Outages and shutdowns at industrial plants are awfully expensive. Unscheduled stoppages are technically called “incidents,” but are otherwise known as massive screw-ups. The scale of the screw-up is the scale of the cost, usually. Keeping costs down means keeping production up. And that’s where Turnarounds come in.
A deliberate, scheduled stoppage for maintenance or reconfiguration is called a turnaround. These are expensive too but, like most maintenance, they improve efficiency, reduce operating costs, they make outages a lot less likely, and they’re a lovely way to clean-up an industrial operation. A turnaround is a fresh start.
The energy sector could surely use a fresh start in regulatory, especially in the heavy-handed, bureaucratized, blithering burden that is Industry Canada’s Canadian Standards Association (CSA).

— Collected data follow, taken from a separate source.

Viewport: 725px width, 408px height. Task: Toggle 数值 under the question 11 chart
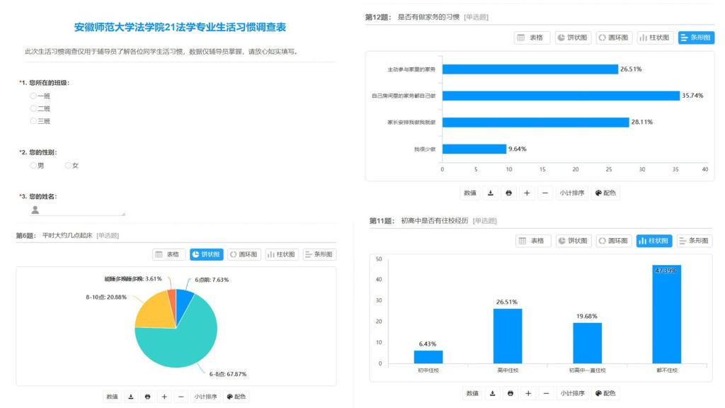(x=472, y=393)
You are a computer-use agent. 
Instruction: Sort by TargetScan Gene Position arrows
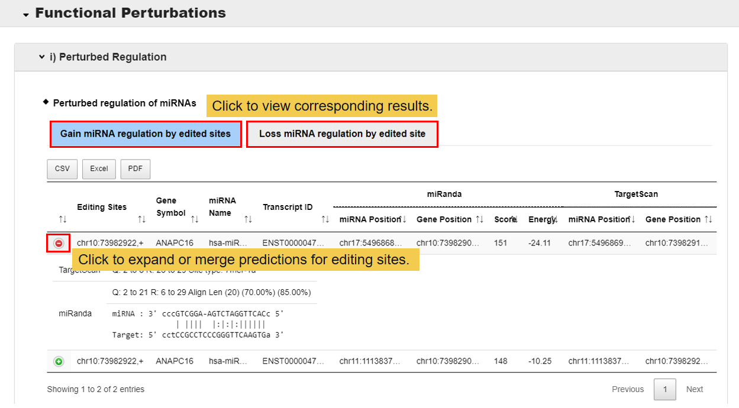pos(708,219)
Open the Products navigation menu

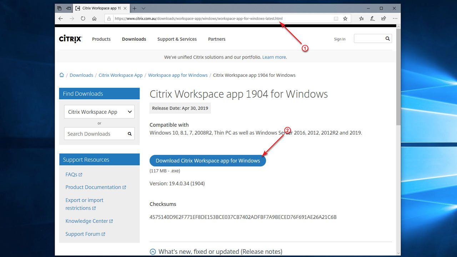(x=101, y=39)
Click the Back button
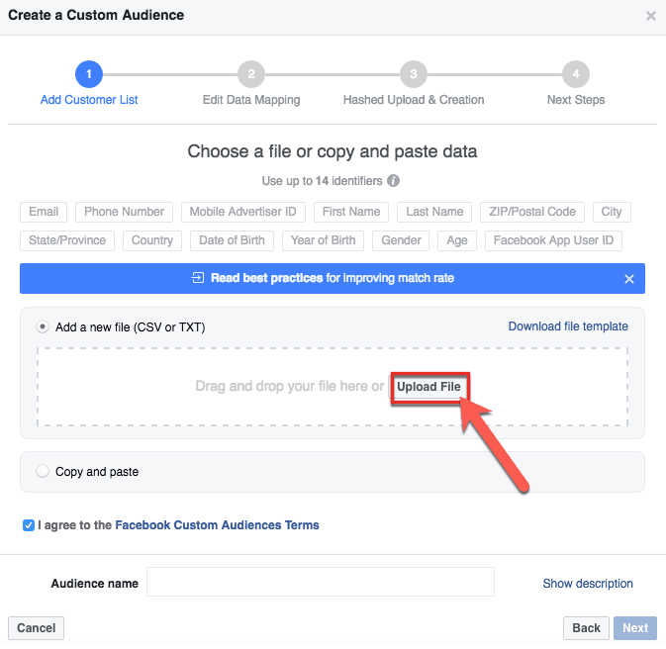The image size is (666, 649). tap(586, 628)
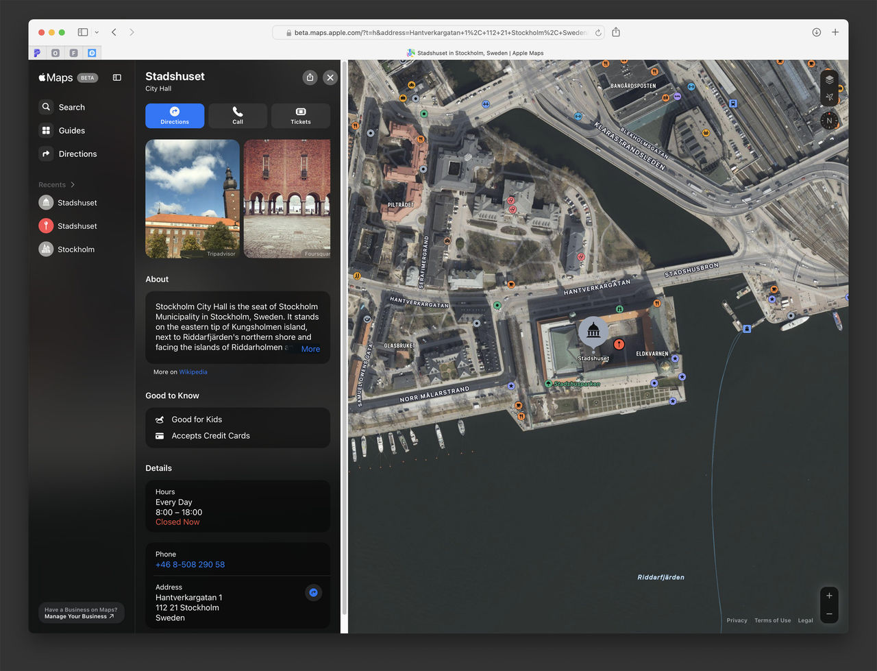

The CSA is a government Agency mandated with drafting and amending >3,000 laws in Canada, mainly related to industrial activity (electrical laws, engineering standards, HS&E, etc.). Like the industrial plants they regulate, the CSA can get screwed up and bloated without regular cleanup. And they haven’t had a cleanup in decades.

The CSA suffers us with the usual industrial ailments; a top-heavy, hugely expensive management, an under-utilized, under-productive staff, a collection of disparate, unrelated and unsupervised operations units, most with mandates overlapping those of other units, further overlapping with other Government Agencies, and redundantly -and expensively- producing services and standards duplicating those already available throughout industry.

It’s accountability that’s lacking. The CSA’s been given a wide range of immunities and exemptions, such as from the Accountability and Transparency Act and the Access to Information Act, they enjoy immunities from civil litigation, exemptions from reporting requirements, etc. With no-one watching, professional standards at CSA have dropped ever lower, and their flaunting of law ever more brazen, with every legitimization of any claim of exemption. The CSA is also beyond the reach of the RCMP’s Commercial Crimes Unit and Industry Canada’s Competition Bureau. With so many immunities and exemptions, the CSA has been untouchable for decades.

Being above the law is convenient, and profitable. The CSA was caught running an eight-year long counterfeiting operation, selling fake certifications to get non-compliant products across the Canadian border. When they were caught in 2010, there were no prosecutions -they didn’t even repay their ill-gotten gains. Worse, and elsewhere in their empire, the CSA has been granted governmental Accepted-as-Amended provisions, empowering them to change laws to their liking through their own legislative processes. And that’s a valuable power to have, they routinely monetize that power in the sale of votes at legislative committee. The CSA makes $70.0 MM per year in these influence peddling activities.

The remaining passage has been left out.